The vast majority of government support for childcare spaces comes in the form of operating grants for existing spaces. This is, as already discussed, on top of generous tax support. For childcare, the serious policy gap in Canada is about the creation of new spaces—specifically the need for new money directed towards the capital cost of constructing new spaces.
A significant challenge for current policies in terms of creating new spaces is determining where those spaces are most needed. Providing equal per capita supports across jurisdictions ignores the reality that some places have higher demand for childcare based on the number of young children. Providing equal supports to existing providers risks increasing funding for existing spaces rather than focusing incremental dollars on building new spaces where that demand is greatest.
Funding for new spaces also needs to recognize cost differences in where these new spaces are provided. The cost of a new space in Toronto or Vancouver is not the same as the cost of a new space in Thunder Bay or Prince George. In addition, costs of childcare spaces in remote communities may also present special financial and other challenges. Varying payments based on cost of provision is not a novel idea for social service provision.

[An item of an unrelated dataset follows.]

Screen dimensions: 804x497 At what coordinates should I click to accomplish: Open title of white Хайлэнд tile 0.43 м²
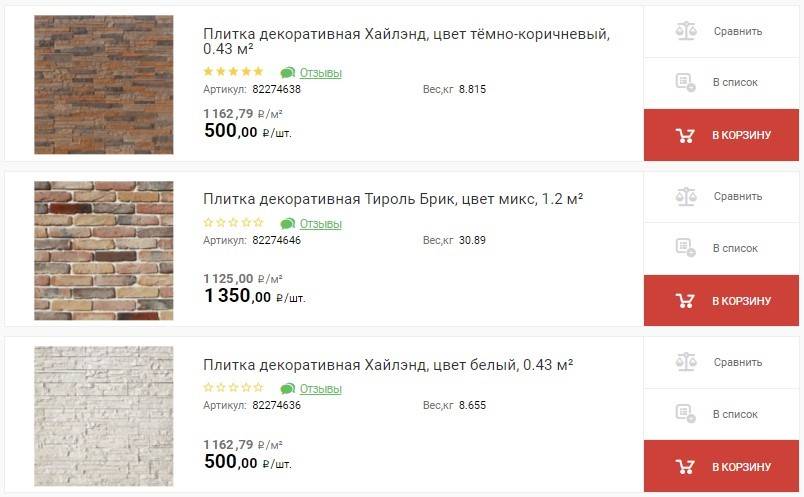tap(388, 365)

Another growing challenge, particularly in Canada’s largest centres, is finding a childcare space when a family has a new child. The City of Toronto, for example, operates its own early learning and childcare services registration program because those programs have waitlists. There is also a Toronto New Mom Blog that urges new moms to “put your name on a waiting list while you are pregnant, as the waiting list for some of the centres is around a year and 2 months.
At most hospitals in Canada, when a new baby is born, that child is registered with the provincial and federal government so that the many and generous child benefits available from both governments begin to flow immediately.
I propose to add one more.
A Proposed Childcare Voucher
I propose that when a baby is born, the parents are given a one-time voucher that they can bring to their childcare facility. That voucher would enable a one-time payment to flow to that childcare facility on the first birthday of that child. This would be a one-time payment only and align with recent changes to maternity/paternity benefits.
The purpose of the voucher is not to assist with the operating expenditures of existing or new childcare spaces but rather provide an injection of capital for the purposes of creating new spaces. Therefore, the dollars should flow as a single lump sum on the first birthday of the child.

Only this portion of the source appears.